§ **Selected passage**:

------------

The academic chairs are responsible for the training of residents and the direction of anesthesia departments, which interface both with other departments and the institutions in which they reside. Any effort to modify the clinical base year, increase the amount of time devoted to critical care training, and change the nature of resident supervision in the ICU must ultimately be implemented by the chairs. Required changes in training must therefore be reasonable in scope and time scale. It is clearly unrealistic to require an anesthesia chair to create a self-sustaining, anesthesia-based critical care service de novo  to retain accreditation. It is, however, both realistic and appropriate for the American Board of Anesthesiology and the Residency Review Committee to set more ambitious goals for the critical care training of anesthesia residents.

------------

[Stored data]
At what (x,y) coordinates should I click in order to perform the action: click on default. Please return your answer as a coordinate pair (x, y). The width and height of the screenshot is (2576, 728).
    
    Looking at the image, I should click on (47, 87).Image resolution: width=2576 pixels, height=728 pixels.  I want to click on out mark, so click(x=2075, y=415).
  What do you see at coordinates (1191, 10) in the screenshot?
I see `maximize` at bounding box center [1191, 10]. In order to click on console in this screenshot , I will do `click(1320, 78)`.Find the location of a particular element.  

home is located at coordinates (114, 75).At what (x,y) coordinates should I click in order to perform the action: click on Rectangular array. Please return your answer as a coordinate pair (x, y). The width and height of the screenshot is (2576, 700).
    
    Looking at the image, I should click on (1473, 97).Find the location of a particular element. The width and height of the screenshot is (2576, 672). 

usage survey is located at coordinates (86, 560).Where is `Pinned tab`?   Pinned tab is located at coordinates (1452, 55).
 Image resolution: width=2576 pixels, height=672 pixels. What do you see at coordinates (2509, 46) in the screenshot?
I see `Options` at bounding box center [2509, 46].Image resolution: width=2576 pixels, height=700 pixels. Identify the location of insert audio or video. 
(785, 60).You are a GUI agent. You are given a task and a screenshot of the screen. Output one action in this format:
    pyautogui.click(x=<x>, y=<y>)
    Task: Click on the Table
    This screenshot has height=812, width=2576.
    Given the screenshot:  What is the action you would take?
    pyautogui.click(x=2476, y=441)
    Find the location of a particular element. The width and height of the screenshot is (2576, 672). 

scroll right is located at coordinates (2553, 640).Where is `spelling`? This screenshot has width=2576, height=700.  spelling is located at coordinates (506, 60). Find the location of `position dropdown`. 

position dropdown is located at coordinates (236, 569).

------------

§ **Activities**:
(1) Which changes to training does the passage on anesthesia residency training say must ultimately be implemented by the chairs?
(2) Can you write the next few sentences of the passage on critical care training for anesthesia residents, picking up after its final sentence?

§ **Responses to the exercise**:
(1)
- Modifying the clinical base year
- Increasing the amount of time devoted to critical care training
- Changing the nature of resident supervision in the ICU

(2)
One approach to a general increase in the critical care training of anesthesia residents would be to modify the curriculum so as to ensure that all board-certified anesthesia residents are also certified by the American Board of Anesthesiology as intensivists, and to completely eliminate or refine the critical care fellowship accreditation. This approach is unlikely to receive widespread support at present given the likelihood that such a course would require additional training time and the current lack of the infrastructure required to provide training from within the discipline. A desirable alternative would be the development of a long term (10-yr) strategic plan eventually resulting in dual certification at the conclusion of the anesthesiology residency. The design of such a strategy would necessarily fall to the American Board of Anesthesiology and the Residency Review Committee. A gradual evolutionary approach would permit the development of the necessary training programs and curriculum.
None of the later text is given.